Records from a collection
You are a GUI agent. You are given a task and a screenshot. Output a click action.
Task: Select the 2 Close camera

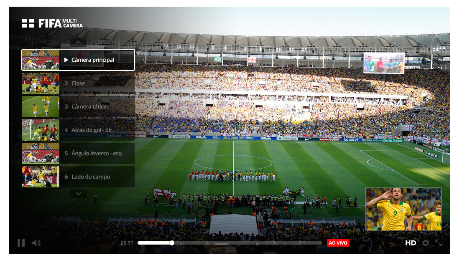[x=78, y=83]
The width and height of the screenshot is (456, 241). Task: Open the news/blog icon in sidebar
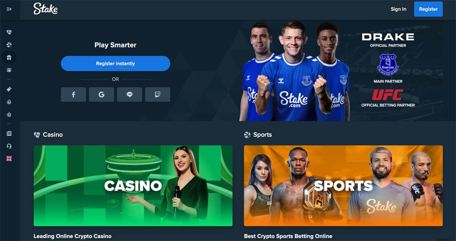coord(9,134)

> [Exercise directions]:
Give every line of the records above again, exactly, and omit the pictures.

> [Response]:
You are a GUI agent. You are given a task and a screenshot. Output a click action.
Task: Select the 2 Close camera

[x=78, y=83]
The width and height of the screenshot is (456, 241). Task: Open the news/blog icon in sidebar
coord(9,134)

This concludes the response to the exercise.